Laboratory of Nutrition and Cancer, Department of Structural and Functional Biology, Biology Institute, University of Campinas, UNICAMP, Rua Monteiro Lobato, 255, Campinas, São Paulo, 13083862, Brazil. Electronic address:

Published: March 2018

In this study, we hypothesized that throughout the pregnancy/weaning period, nutritional supplementation with leucine (which improves protein synthesis) and/or fish oil (rich in omega-3, which modulates oxidative stress) can minimize/improve cachexia-induced damage in rat offspring. Thus, we investigated the maternal supplementation with these nutrients over the modulation of cachexia index and liver function in tumor-bearing rats offspring. Pregnant rats were fed control, leucine, omega-3, and leucine/omega-3 diets, which were given throughout the gestational and weaning periods.
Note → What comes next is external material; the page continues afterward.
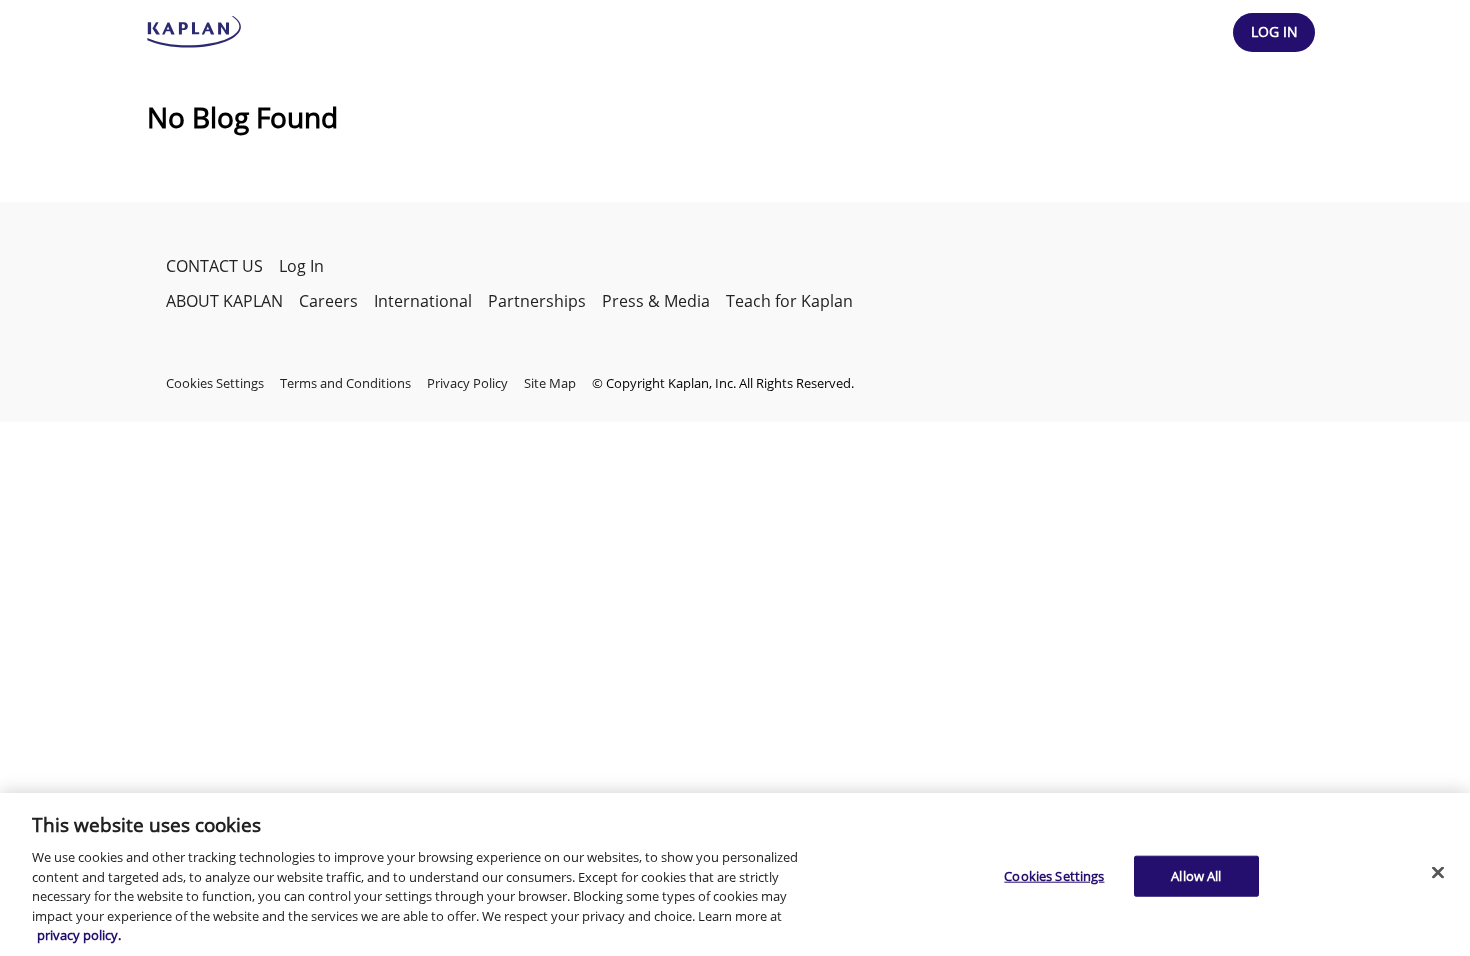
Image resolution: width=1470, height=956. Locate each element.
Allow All (1196, 875)
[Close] (1438, 872)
The male offspring were subjected to a control diet until adulthood (120 days) and then distributed into 5 groups (n=4-6 per group): C, Control; W, tumor-bearing; WL, tumor-bearing group with a maternal leucine-rich diet; WO, tumor-bearing group with a maternal omega-3 diet; and WLO, tumor-bearing group with a maternal leucine-rich and omega-3 diet. The W group had a higher cachexia index (31.83 ± 2.9%), but this parameter decreased in the WO (P=0.0380) and WLO groups (P=0.0187). In addition, the W group had a lower survival rate, and the WLO group exhibited a trend toward increased survival (P=0.0505). The hepatic function in maternal supplemented groups was preserved, while the W group exhibited an increased aspartate-aminotransferase/alanine-aminotransferase ratios (P=0.0152) and also enhanced liver oxidative stress, with higher alkaline phosphatase (P=0.0190) and superoxide dismutase (P=0.0190) activities, and trended toward to higher malondialdehyde content (P=0.0556). In contrast, the maternal-supplemented groups had similar liver enzymes and malondialdehyde contents. Thus, we concluded that supplementing the maternal diet modulated/improved liver antioxidant responses and ameliorated the cachexia state in tumor-bearing rat offspring.